En la segunda novela del escritor y periodista Tomás Álvarez, el aire silba al filtrarse entre las ramas de los chopos. El río Manzanal aporta el frescor que disfrutan los escasos habitantes del pequeño Vallegrande, un pueblo al norte. Y los cantos del alcaraván se escuchan desde lejos por las noches.
Son un mal presagio, un aullido triste del animal que, por instinto, sabe desintegrada la esencia profunda del territorio campesino en pos de un «estado del bienestar», que atrae engañados a los habitantes emigrantes para abandonarlos cual seres desconocidos y desorientados en la marea urbana, en desarraigo consigo mismos.
Es El canto del Alcaraván, la novela que el leonés Tomás Álvarez escribió y presentó en Valencia, en el Club Diario Levante -el lunes lo hará el Madrid-, en compañía de otro escritor y periodista, Fernando Delgado, y de la responsable de prensa de Tabla Rasa, Violeta Medina, quien señaló cómo la editorial reicinde con el autor después de El búcaro de Azucenas.
Álvarez es un escribiente mirante a los lados del espejo entre el periodismo, la realidad y la ficción novelada. Con esta última, tiende el puente que los medios ni se plantean entre esa sociedad campesina que diluye su sentido colectivo y el otro paisaje que el autor también ha vivido y amado; la costa alicantina, paradigma del desarrollismo de brillo oropel. Un puente que recorre de ida y vuelta entre esos dos mundos, a sabiendas que los náufragos del viaje a Ítaca, los protagonistas de su novela -esos que no salen en los periódicos- ya no tienen nada que recoger en su isla y son incapaces de organizar una vuelta embarcados como van en su soledad urbana, con la pérdida de la inocencia como vela y la falta de ilusión al timón. Para ellos hace Álvarez el viaje. Y todo, como señalaba Delgado, «porque nuestro imaginario necesita de la vida de otros. A veces acudimos a esas vidas sin darnos cuenta de que son las nuestra».
Álvarez se propuso presentar el paisaje de esa España que se desintegra en silencio desde los 50 a través de personajes como Demetrio y José Onésimo que, como otros, se arrancaron de su ambiente por la llamada de la ciudad.
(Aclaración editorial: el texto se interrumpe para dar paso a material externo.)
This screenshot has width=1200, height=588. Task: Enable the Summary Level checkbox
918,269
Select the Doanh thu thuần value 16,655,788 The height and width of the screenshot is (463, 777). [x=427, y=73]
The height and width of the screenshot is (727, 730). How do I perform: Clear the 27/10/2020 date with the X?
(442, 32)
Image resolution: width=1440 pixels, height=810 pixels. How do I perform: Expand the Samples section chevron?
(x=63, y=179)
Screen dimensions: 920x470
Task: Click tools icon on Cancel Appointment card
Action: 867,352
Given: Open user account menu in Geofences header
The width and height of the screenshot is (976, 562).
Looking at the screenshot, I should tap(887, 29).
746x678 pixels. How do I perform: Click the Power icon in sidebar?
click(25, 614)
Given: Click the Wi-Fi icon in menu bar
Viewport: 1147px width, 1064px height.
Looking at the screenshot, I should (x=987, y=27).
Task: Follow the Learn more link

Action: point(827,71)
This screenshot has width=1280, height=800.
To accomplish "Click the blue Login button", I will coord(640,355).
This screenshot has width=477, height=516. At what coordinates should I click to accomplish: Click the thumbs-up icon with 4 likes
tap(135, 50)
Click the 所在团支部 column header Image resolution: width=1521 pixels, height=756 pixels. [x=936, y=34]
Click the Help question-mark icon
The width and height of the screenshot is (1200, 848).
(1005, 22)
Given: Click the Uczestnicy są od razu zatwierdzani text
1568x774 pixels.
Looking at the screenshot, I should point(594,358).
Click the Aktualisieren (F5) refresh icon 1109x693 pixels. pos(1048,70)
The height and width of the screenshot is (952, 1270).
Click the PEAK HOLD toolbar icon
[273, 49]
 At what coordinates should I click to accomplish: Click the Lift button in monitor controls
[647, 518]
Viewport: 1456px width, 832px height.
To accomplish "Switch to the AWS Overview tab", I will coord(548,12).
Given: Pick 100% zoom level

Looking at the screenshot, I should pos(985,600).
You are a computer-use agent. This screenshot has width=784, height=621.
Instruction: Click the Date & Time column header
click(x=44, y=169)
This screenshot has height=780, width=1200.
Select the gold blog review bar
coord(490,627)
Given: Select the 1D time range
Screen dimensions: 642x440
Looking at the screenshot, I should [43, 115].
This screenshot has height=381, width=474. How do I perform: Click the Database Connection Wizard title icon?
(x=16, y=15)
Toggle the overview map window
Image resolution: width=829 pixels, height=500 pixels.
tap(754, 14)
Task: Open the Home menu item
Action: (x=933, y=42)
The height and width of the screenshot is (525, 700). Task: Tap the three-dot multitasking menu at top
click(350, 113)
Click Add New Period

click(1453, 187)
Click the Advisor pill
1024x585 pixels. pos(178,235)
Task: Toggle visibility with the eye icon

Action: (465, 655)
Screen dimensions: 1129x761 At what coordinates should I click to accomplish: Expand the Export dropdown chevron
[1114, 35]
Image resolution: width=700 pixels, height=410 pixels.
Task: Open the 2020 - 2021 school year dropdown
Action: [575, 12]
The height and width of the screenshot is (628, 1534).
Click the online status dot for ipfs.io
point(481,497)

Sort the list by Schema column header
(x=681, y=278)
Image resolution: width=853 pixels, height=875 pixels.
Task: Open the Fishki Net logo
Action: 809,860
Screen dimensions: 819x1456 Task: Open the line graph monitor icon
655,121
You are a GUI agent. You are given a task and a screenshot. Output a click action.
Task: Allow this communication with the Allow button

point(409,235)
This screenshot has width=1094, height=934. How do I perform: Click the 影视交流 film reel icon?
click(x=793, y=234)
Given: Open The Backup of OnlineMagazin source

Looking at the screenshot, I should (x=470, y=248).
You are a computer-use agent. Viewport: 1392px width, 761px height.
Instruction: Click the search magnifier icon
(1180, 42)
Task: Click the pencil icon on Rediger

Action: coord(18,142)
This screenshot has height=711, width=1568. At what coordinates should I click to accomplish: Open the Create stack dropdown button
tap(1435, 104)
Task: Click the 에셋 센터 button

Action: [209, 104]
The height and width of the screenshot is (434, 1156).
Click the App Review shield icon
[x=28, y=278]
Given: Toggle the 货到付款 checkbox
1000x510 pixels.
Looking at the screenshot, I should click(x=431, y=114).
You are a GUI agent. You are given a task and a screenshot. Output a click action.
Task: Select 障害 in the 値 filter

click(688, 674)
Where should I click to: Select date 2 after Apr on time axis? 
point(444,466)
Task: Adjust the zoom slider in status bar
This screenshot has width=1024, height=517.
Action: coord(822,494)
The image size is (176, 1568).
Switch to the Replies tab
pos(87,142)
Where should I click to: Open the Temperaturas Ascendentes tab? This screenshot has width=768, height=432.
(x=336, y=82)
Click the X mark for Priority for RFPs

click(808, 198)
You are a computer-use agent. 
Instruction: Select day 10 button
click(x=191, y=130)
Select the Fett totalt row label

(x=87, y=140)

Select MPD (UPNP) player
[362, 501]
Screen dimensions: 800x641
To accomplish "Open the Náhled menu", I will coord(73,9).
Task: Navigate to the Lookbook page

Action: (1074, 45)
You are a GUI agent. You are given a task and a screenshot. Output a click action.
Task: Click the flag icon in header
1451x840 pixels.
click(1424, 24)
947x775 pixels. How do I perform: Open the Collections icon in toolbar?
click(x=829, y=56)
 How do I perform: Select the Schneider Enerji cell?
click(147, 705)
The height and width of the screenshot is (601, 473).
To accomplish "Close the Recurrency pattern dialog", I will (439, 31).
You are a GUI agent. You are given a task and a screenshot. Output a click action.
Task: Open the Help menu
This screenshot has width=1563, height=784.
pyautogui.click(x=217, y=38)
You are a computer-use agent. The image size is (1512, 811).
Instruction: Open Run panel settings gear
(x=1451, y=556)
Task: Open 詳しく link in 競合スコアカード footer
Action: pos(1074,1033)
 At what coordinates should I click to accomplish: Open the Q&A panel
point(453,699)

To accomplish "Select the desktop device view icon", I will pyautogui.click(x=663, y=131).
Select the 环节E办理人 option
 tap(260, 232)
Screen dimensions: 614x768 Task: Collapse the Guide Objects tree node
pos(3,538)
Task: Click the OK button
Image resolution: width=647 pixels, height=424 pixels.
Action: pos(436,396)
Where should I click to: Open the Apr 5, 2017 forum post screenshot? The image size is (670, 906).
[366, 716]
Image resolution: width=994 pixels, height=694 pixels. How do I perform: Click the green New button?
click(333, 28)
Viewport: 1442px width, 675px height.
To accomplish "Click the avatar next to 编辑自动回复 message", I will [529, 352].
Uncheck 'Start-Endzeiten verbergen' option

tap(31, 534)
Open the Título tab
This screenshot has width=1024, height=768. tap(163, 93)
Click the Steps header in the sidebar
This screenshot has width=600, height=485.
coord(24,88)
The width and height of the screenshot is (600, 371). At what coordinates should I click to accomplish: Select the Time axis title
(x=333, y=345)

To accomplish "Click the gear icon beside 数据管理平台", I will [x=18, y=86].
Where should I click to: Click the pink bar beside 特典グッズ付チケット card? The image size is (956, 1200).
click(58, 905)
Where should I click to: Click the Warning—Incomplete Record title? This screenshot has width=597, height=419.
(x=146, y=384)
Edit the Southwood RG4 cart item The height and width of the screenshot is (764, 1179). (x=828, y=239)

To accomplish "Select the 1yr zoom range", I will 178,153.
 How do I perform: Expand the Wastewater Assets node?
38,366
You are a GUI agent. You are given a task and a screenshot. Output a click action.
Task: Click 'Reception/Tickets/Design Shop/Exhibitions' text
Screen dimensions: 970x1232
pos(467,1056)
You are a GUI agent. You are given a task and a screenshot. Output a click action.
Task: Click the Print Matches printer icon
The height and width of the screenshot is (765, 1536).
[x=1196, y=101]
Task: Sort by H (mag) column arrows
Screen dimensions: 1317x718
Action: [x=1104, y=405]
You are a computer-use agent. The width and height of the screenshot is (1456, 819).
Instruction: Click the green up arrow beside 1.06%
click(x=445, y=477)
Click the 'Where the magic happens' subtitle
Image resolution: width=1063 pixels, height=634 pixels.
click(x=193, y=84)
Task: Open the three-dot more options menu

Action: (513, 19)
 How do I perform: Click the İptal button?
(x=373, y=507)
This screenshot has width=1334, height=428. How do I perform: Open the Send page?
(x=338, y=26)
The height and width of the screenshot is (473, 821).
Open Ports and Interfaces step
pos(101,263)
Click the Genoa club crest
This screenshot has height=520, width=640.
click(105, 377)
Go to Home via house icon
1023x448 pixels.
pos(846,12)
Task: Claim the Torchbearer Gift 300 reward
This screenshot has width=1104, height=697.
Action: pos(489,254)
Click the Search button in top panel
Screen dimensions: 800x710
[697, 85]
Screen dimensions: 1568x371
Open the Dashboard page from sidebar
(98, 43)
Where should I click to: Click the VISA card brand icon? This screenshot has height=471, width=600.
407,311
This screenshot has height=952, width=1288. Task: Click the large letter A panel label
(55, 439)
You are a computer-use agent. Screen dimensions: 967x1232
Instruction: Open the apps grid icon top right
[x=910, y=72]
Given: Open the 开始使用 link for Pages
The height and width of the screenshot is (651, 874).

Es un canto desesperanzado el de su alcaraván. Y a esos miles de Demetrios recuerda.El autor procura reparar con su novela ese exceso de periodismo superfluo de los medios -quizá por eso se les llama medios y no fines- que se quedan a las puertas de las historias que cuentan. Lo sabe por su experiencia en EFE en España y Argentina. «Los medios son caricatura de una realidad convertida en anécdota, sobre todo si tiene foto», apostilla. «Noticias que dejan oculta y sin posibilidad entender una sociedad compleja y desconocida», afirma.
Así que, contra el periodismo «sin hilo de análisis intemporal, de comunicación sintética, subjetiva e instantánea», Álvarez propone la literatura como medio para expresar la «aculturación, el desarraigo y la despoblación de un interior sometido a un saqueo de trascendencia histórica» que el autor asimila a una «peste negra propia del medioevo. No la que supone la muerte física, sino destierro de una cultura que saquea al humano para llenar de fuerza bruta las fábricas». Gentes que serán«carne de cañón para servir al desarrollismo». Álvarez habla de lo que no sale en los medios porque «es lo normal» de este sistema y no es noticia. Parece que diga: la realidad está al otro lado. También en la novela.